(PROVIDED PASSAGE):
--------------------------------
Item 4.    Controls and Procedures

Disclosure Controls and Procedures

        The term "disclosure controls and procedures" is defined in Rules 13a-15(e) and 15d-15(e) of the Securities Exchange Act of 1934, as amended (the "Exchange Act"). These rules refer to the controls and other procedures of a company that are designed to ensure that information is recorded, processed, summarized and communicated to management, including its principal executive and principal financial officers, as appropriate to allow timely decisions regarding what is required to be disclosed by a company in the reports that it files under the Exchange Act. As of September 30, 2013 (the "Evaluation Date"), we carried out an evaluation, under the supervision and with the participation of our management, including our chief executive officer and chief financial officer, of the effectiveness of our disclosure controls and procedures. Based upon that evaluation, our chief executive officer and chief financial officer concluded that, as of the Evaluation Date, our disclosure controls and procedures are effective.

Changes in Internal Control over Financial Reporting

        Our management, with the participation of our principal executive officer and principal financial officer, is responsible for establishing and maintaining adequate internal control over financial reporting as defined in Rules 13a-15(f) and 15d-15(f) of the Exchange Act. Our internal control system is designed to provide reasonable assurance to our management and board of directors regarding the preparation and fair presentation of published financial statements.
--------------------------------
(REQUIRED TASK A): In the controls and procedures section, rewrite everything from "Our management, with" down to "published financial statements.", changing "board of directors" to "audit committee".
(REQUIRED TASK B): According to the controls and procedures section, what date was set as the Evaluation Date?

(GIVEN DATA):
--------------------------------
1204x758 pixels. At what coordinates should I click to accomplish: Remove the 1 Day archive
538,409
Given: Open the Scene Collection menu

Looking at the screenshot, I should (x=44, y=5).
--------------------------------
(WRITTEN ANSWER A):
Our management, with the participation of our principal executive officer and principal financial officer, is responsible for establishing and maintaining adequate internal control over financial reporting as defined in Rules 13a-15(f) and 15d-15(f) of the Exchange Act. Our internal control system is designed to provide reasonable assurance to our management and audit committee regarding the preparation and fair presentation of published financial statements.

(WRITTEN ANSWER B): September 30, 2013